Skowhegan Town Manager Christine Almand sent a memo out to selectmen last week in preparation for the state’s lifting of the pandemic mask mandate on Monday.

“I will continue requiring face coverings in our buildings until the Board has had a chance to have a discussion and make some decisions,” Almand said in the note.

Should selectmen decide to no longer require face coverings, Almand will require town employees and selectmen to provide proof of vaccination prior to allowing them indoors without face coverings “to be consistent with legal obligations and guidance.”

While Monday marked the state’s mask mandate being dropped, local municipal officials said they are tasked with reviewing their own safeguards and making revisions as they see fit for their communities. The result is that masks are still being required at some local municipal offices, while in others it is not.

In Skowhegan, the Board of Selectmen plan to review the town’s precautions at Tuesday’s regular meeting at 5:30 p.m. at the Skowhegan Community Center.

Almand’s note outlines the town’s response to the coronavirus pandemic as well as the recent change to the state’s mask mandate and talking points to consider during the discussion. She also cites the recent changes made to the county’s coronavirus guidance, which was approved by commissioners last week. She said that the county guidance included that the public must wear face coverings in buildings, while vaccinated employees do not.


In Almand’s note, she cites that as of May 17, Skowhegan has a vaccination rate of 56%, which includes people that have received only a first dose, per Maine Center for Disease Control & Prevention data.

Some municipalities, including Norridgewock, Winslow, China and Belgrade, have already made adjustments in accordance with the new guidelines.


In Norridgewock, Town Manager Richard LaBelle said on Monday that in accordance with state regulations, masks will not be required in town offices. In a memo to town employees on May 20, LaBelle said that in response to this change, “no signage will be provided for you to post and no memorandums need to be posted.”

Discussions on how to proceed with masking in town offices included selectmen, LaBelle said. A key discussion was how to handle proof of vaccination among employees and community members.

Earlier that day before the change in guidance was issued, LaBelle sent a memo that said that “employees should not inquire as to whether or not a colleague, customer, vendor, or other member of the general public is vaccinated or not.”


“Our intention was to use the honor system,” LaBelle said. “There is a lack of clarity in the executive order; it does not differentiate between those who are vaccinated or unvaccinated.”

He said that the town’s guidance reflects this as well, saying that they’ve made changes to reflect “clarification that’s required.” By lunch time on Monday, he said there’s been an equal split of residents coming into the town office masked and unmasked.


Winslow is going to continue require masks in its office, Town Manager Erica LaCroix said, but beginning June 1 town offices will be open without a capacity limit.

LaCroix said the town chose to keep the mask requirement, because not all of the town staff are vaccinated and children under the age of 12 cannot be vaccinated.

“We haven’t made the decisions to open council meetings yet, because we’re talking about a fairly small and compact space,” LaCroix said.



Fairfield is working to finalize new rules for the town office, and hopes to announce that information next week, but in the meantime has adjusted signage to say masks are “requested” but no longer required, said Town Manager Michelle Flewelling.

Flewelling said she is hesitant to end all restrictions, as there are currently a few positive COVID-19 cases in staff members not located at the town office.

It’s interesting because we still have staff newly testing positive, but these requirements are going away,” Flewelling said. “So we are trying to juggle that.”

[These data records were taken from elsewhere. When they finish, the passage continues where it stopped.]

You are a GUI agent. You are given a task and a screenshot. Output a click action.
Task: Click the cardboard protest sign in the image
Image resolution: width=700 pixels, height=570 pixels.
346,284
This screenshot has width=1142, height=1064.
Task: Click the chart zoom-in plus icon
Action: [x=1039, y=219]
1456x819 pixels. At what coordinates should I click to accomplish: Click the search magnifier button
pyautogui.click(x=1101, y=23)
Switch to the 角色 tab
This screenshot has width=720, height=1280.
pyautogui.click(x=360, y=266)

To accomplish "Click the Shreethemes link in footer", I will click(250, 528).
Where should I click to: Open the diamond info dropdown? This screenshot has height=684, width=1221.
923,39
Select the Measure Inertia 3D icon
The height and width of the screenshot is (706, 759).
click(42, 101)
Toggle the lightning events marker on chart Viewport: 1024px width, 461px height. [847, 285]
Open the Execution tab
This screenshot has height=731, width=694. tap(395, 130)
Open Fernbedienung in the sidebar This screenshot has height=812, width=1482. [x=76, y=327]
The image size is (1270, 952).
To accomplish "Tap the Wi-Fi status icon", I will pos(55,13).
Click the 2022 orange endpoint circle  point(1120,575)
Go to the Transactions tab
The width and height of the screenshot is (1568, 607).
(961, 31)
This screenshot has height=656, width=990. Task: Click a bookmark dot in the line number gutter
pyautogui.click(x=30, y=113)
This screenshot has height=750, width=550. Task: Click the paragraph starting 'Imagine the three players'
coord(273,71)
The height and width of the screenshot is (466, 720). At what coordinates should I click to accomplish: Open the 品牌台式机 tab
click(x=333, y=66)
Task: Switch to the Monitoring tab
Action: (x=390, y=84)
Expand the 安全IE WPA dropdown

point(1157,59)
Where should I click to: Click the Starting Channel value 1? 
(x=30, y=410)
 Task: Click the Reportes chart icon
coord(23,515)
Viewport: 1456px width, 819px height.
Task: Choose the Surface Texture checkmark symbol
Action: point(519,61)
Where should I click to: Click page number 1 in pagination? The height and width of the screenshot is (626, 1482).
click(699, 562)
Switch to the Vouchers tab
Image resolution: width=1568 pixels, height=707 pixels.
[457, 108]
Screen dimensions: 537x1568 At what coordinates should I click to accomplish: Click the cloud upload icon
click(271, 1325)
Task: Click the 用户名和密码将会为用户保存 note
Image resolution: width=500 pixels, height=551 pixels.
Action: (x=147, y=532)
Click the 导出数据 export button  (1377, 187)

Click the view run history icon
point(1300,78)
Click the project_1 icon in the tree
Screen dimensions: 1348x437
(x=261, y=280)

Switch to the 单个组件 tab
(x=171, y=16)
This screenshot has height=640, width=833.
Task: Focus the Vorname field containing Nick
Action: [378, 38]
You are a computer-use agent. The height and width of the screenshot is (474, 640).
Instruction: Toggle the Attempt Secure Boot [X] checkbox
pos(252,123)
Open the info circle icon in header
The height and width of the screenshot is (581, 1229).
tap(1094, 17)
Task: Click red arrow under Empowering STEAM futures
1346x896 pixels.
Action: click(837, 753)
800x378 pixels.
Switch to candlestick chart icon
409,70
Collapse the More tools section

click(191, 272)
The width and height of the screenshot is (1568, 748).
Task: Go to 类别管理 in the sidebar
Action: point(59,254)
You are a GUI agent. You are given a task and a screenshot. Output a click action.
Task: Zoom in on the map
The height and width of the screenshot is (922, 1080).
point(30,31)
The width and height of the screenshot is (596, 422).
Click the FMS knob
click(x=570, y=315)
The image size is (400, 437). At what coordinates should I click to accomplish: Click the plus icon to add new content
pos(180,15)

Pittsfield will not require masks in the public library or town building, but do recommend that people wear them, since both spaces are fairly small, said Pittsfield Town Manager Kathryn Ruth. One factor in decision-making is the vaccination rate in the area, which is around 56% for Pittsfield, but lower in the surrounding rural communities, Ruth said. That has also prompted a Federal Emergency Management Agency mobile vaccination clinic to set up in the area in early June. 



China Town Manager Becky Hapgood said the town is following the governor’s mandate, as well as Clinton, Oakland and Vassalboro. In Vassalboro, plexiglass barriers are used to separate counters in the town office.

“We are using the suggested honor system and will not be checking papers at the door,” Oakland Town Manager Gary Bowman said. “I feel that since we have been following all guidelines to date, we should not change our course of action now. It would create more of a battle that we don’t need.”


The Town of Belgrade sent out a notice to residents just shy of 10 a.m. Monday announcing it would follow the state’s requirements at the town office and the Belgrade/Rome Special Needs Food Pantry.



Waterville City Manager Stephen Daly said that signs were posted on City Hall doors Monday morning saying masks are not required unless the person entering is not fully vaccinated. Those who are not fully vaccinated are asked to wear a mask, he said.

“It’s an honor system,” he said. “It’s always been an honor system. My position is, if the governor is lifting the mask mandate, if we don’t go along with the governor’s guidance — if we don’t trust the vaccines, then where do we go next?”

City Hall employees have the option of masking up or not, according to Daly.

“If they’re not fully vaccinated,” he said, “we’re asking them to wear a mask.”